Now that we’ve covered the process flow in the previous part of this series, let’s get down to the nitty-gritty part of the work. If you follow these steps, you’ll eventually end up with a certain set of information, including a high-level design (HLD) document, access credentials, a list of devices with access information, and more.

The goal of network discovery is to analyze and document the existing network to a specific level of detail. In other words, creating a low-level design (LLD) document from the known and existing HLD document (or a similar set of information).

But first, let’s make sure we understand the HLD and LLD a little better:

  • High-Level Design (HLD) — is like a global overview of the network, with a basic description of all the modules and parts, without the unnecessary details, so that the reader can understand the main functions
  • Low-Level Design (LLD) — add details to the HLD

In this case study example that we’re using to demonstrate the possible methods and concepts for the whole series, the HLD is very simple:

  • The size of the network is about 20–30 devices with approximately 10–15 connected hosts
  • Two routers are like exit points for all the traffic, connected to the switching core on the LAN side.
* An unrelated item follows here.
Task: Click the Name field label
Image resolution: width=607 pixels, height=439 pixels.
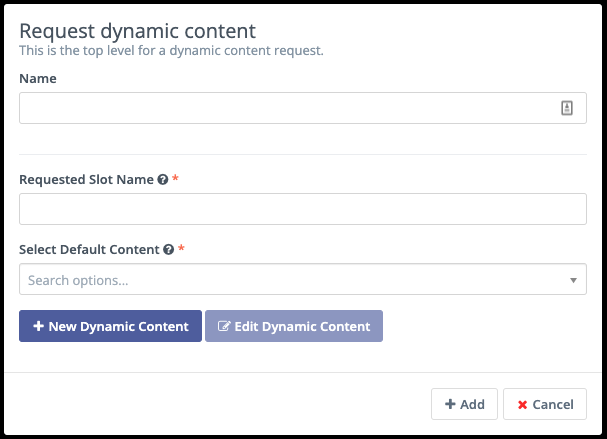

There is also a VPN block and a DC block connected to the same switching core to provide various functions.
  • All the devices are managed manually through SSH or TELNET, use local credentials, and use specific SNMP community string for management purposes
  • The whole IP addressing scheme is based on the private IP addresses, mostly from 172.16.0.0/12 and using other IPs from the RFC 1918. Additionally, 172.31.100.0/24 is allocated for the management loopbacks.

Now that we have all the information we need let’s start with the real work — discovering the network.

Please note that this whole lab is virtual and based on the IOL devices; therefore the switch is identified as “linux_l2” and router as “linux-l3.”

The Manual method

So that we can see how beneficial IP Fabric is, we’ll need to go over the traditional manual method of discovering a network.

The manual method is an old concept that shouldn’t be used on the kind networks we’re dealing with — large and complex networks. However, we will cover it here to demonstrate how to proceed just in case we don’t have another chance. To start, use a device list that looks like this:

After that, we need to log into the first known device so that we can connect with other devices, starting with the ones closest to the center. Use commands to:

  • collect information on the vendor, device type and specific product ID
  • collect information on the interfaces and IP addresses configured locally, including management loopback
  • check the CDP/LLDP neighbor table and the details of each directly adjacent device

Every node needs to be checked, and every adjacent device should be noted for later examination. The short video below shows the beginning of this manual process.

Manual network discovery

It’s blatantly evident that this approach is very time consuming and isn’t feasible for large complexed networks. When creating a proper network diagram, all active interfaces need to be documented, and each device needs to be drawn in relation to neighboring devices throughout the whole network.

Your mileage may vary, but analyzing all the active nodes and filling out the table above took us approximately 45 minutes, drawing the network diagram took somewhere around an additional 30 minutes.

Automate Whenever Possible

Today, businesses see the value in automating repetitive tasks to save time, which in turn cuts costs. There are plenty of methods that can be used to simplify the network discovery — you could, for example, use your own scripts and very simple tools like NMAP or BASH scripting, then using some management protocol, like SNMP (shown below).

Simple network discovery automation

The example above shows two phases — getting the IP addresses, then gathering the specific data from these SNMP activated hosts through a simple script.

The Device List

Compiling a list of active devices with a specific IP can be done a few different ways — you can ping the entire subnet (as the HLD stated all the IP addresses are from the 172.16/12 subnet), or you can use a Nmap command can make it more effective.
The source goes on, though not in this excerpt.